2008 was a rough year for many industries, and the arts were no exception. Companies shuttered, festivals folded—particularly those with small budgets, no matter if they were considered institutions at the time (think Around the Coyote). “The type of performance opportunities we wanted as independent artists were lacking,” says Melissa Mallinson, director of ology dance in a phone interview. “For practicing artists—people who maybe have full-time jobs teaching but still want to create interesting work.”
Enter Harvest Chicago Contemporary Dance Festival, running September 20-28 at the Ruth Page Center for the Arts. Harvest Chicago was co-founded by Mallinson and Nicole Gifford, founder and artistic director of her own eponymous dance company. As heads of small performing-arts organizations, the pair possessed the administrative, production and marketing skills to start up something new—a festival to fill the void left by the economic downturn. “We put our heads together and decided to create the kind of festival we would like to participate in and that we think audiences would like to see.”
That festival, celebrating its tenth anniversary, is a showcase of broad-ranging dance and physical theater styles grouped under the common parlance “contemporary.” In the mix this year: almost twenty individual performers and groups hailing from Chicago and across the United States: aerial artists, straight-ahead modern-contemporary dance companies, clowning-physical theater performers, and performing artists who are difficult to describe in a one word or even three or four.
Each company or performer gets a short spot on the two-night program, and Mallinson organizes the shows to keep audience interest with a variety-show curatorial approach. “Each piece has a ten-minute time limit so we curate a blend of different group sizes and forms,” she says. “Some pieces are aerial-contemporary or urban-contemporary or performance art-contemporary so that audience members see something different and interesting every ten minutes.”
Harvest Chicago’s sampler-style short performances make the festival not only accessible to independent artists with day jobs, but also a potentially unintimidating point-of-entry for folks unfamiliar with contemporary dance and the many things a word meaning “of right now” can indicate, either as standalone or cumulative adjective.
Take for instance the jazz-contemporary Giordano II company, which performs “Periphery,” a full-company piece about moving up to the next stage in a career, with support from friends and loved ones (certainly a personally resonant subject to the second company dancers).
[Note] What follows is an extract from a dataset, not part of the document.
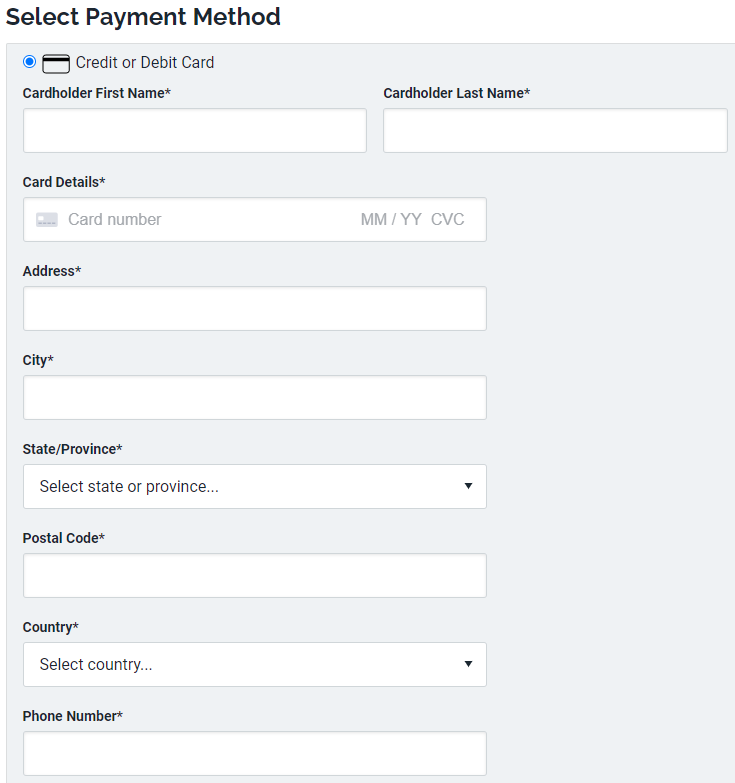Click the "Card Details" field label
Screen dimensions: 735x783
tap(63, 182)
Giordano is grounded in a movement style familiar to anyone who’s caught excerpts from a Broadway show, any number of televised dance competitions, or music video choreography: high-octane, muscular, theatrical dancing with a capital T. In the same night, you’ll also see Chicago dance artist J’Sun Howard’s duet “aMoratorium,” a duet reflecting on death in relation to the black church and black spirituality, originally a commission from the Art Institute in response to a retrospective of work by mid-twentieth century figurative painter and lithographer Charles Wilbert White. And there will be a short film from Rochester, Michigan, shot and audio-recorded entirely underwater. Also an abstract clown piece by Utah-based Dmitri Peskov. And six other pieces, too.
Mallinson says that she looks to the applicants to set the tone of the festival. “Over the years it’s been interesting to see the trends and issues artists are working with,” she says. “Over the last few years we’ve seen more social issues. This year we’ve seen more hope and community power. Nicole and I let the candidate pool dictate what the festival is. We can puzzle piece together the logistics, but our goal is to be the platform for the artists to share their work.”
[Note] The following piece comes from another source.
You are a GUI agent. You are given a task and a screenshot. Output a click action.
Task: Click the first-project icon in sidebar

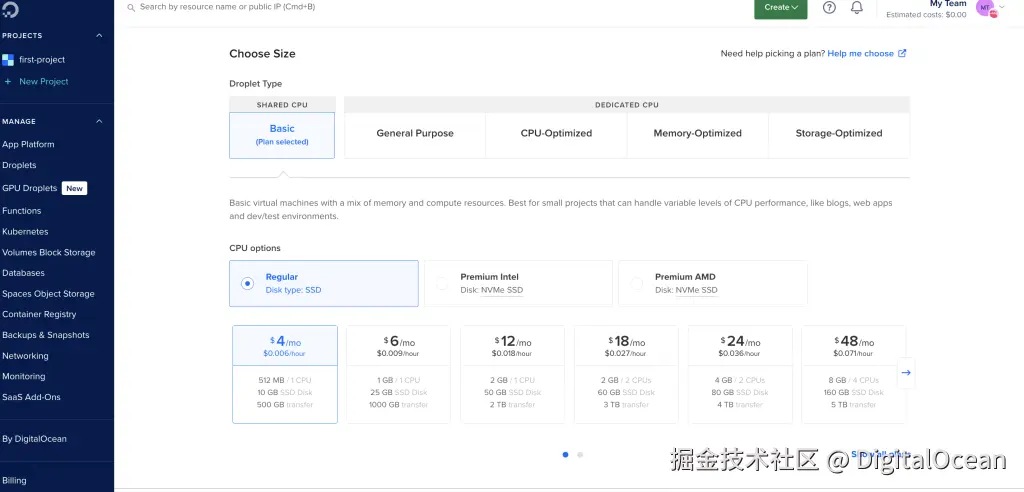(8, 60)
Among the many pieces across two weekends grounded in social issues are Virginia-based james morrow/THE MOVEMENT’s “We Don’t Dig Holes to Bury Ourselves,” a solo inspired by combat veterans suffering PTSD and media portrayals of war, and Chicagoan VADCO/Valerie Alpert Dance Company’s premiere of “The Memphis Project,” informed by the National Civil Rights Museum and the Slave Haven Underground Railroad Museum.
With almost two-hundred applicants for nineteen slots, Harvest Chicago seems to be helping fill a presentation void for independent artists and small companies in Chicago and nationally. When I asked Melissa what she envisioned for the festival in the next ten years, she says she intended to keep Harvest Chicago small-scale and intimate, “We’ve found a good spot for our organization in being a small, independent event,” she says. “We love being able to connect with audiences and the artists and having a historical venue like the Ruth Page.”
Ruth Page Center for the Arts, 1016 North Dearborn. $25 general admission, $18 military, seniors and students. Tickets at hccdf.brownpapertickets.com/. Friday and Saturday, September 20-21 and 27-28 at 8pm.